What is needed:
Swap "Uncheck" for "Deselect" in the records from the line containing "Given: Uncheck Групповые" through the line containing "750x599 pixels.", then write out only those lines with everything else left as it is.

──────── Material for this task ────────

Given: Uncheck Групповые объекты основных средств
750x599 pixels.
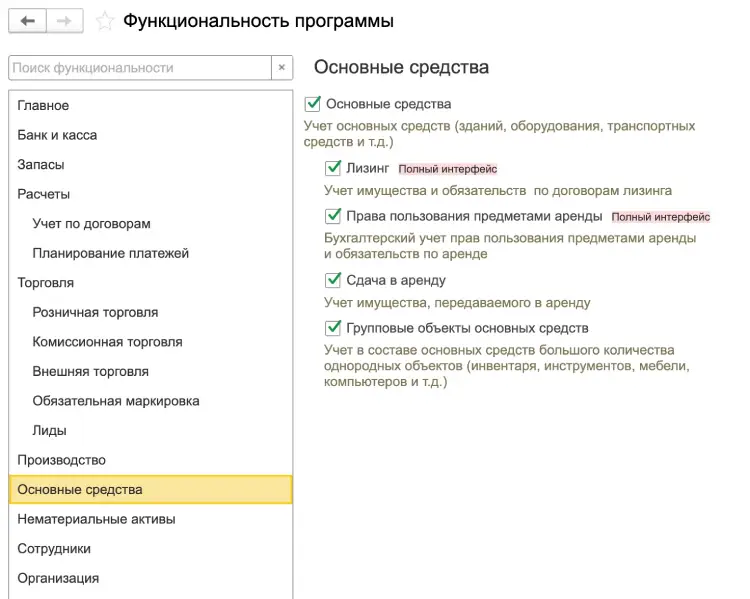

────────
──────── Material for this task ────────

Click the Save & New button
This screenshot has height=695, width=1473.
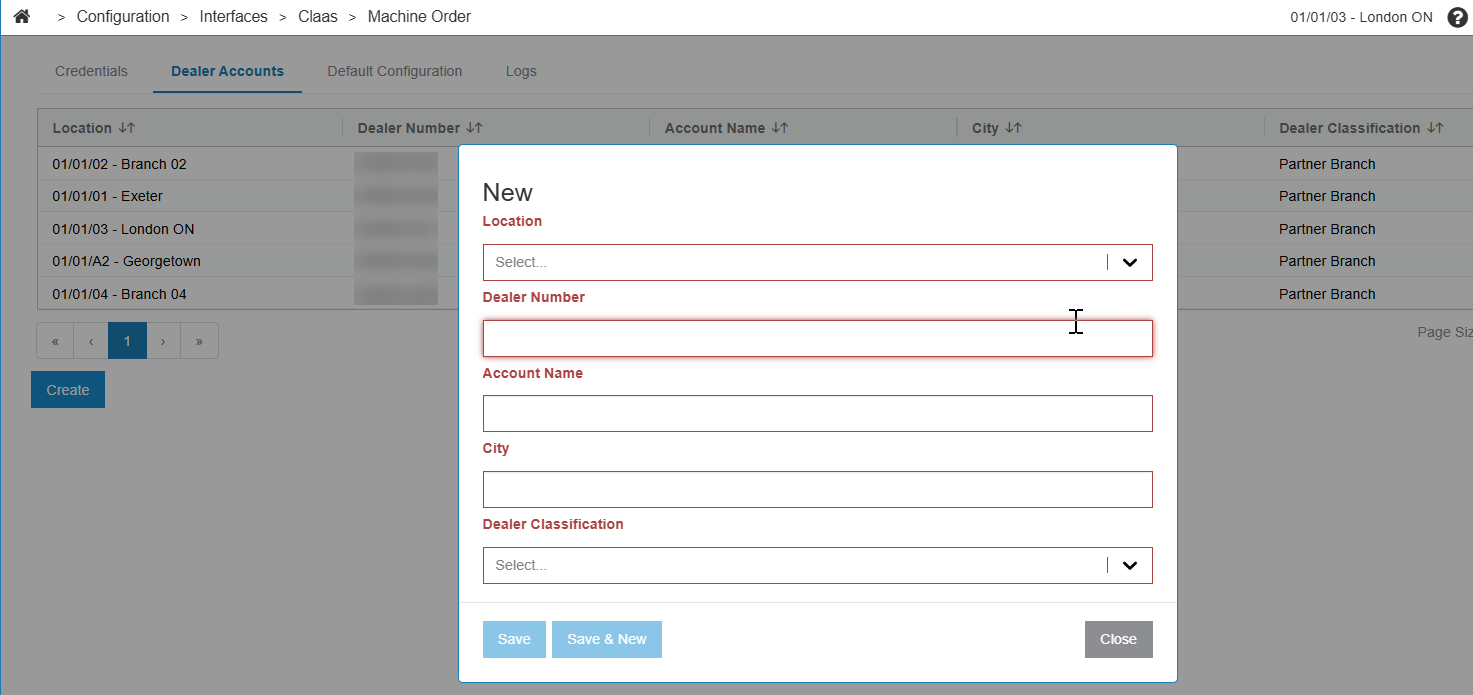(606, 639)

────────

Written response:
Given: Deselect Групповые объекты основных средств
750x599 pixels.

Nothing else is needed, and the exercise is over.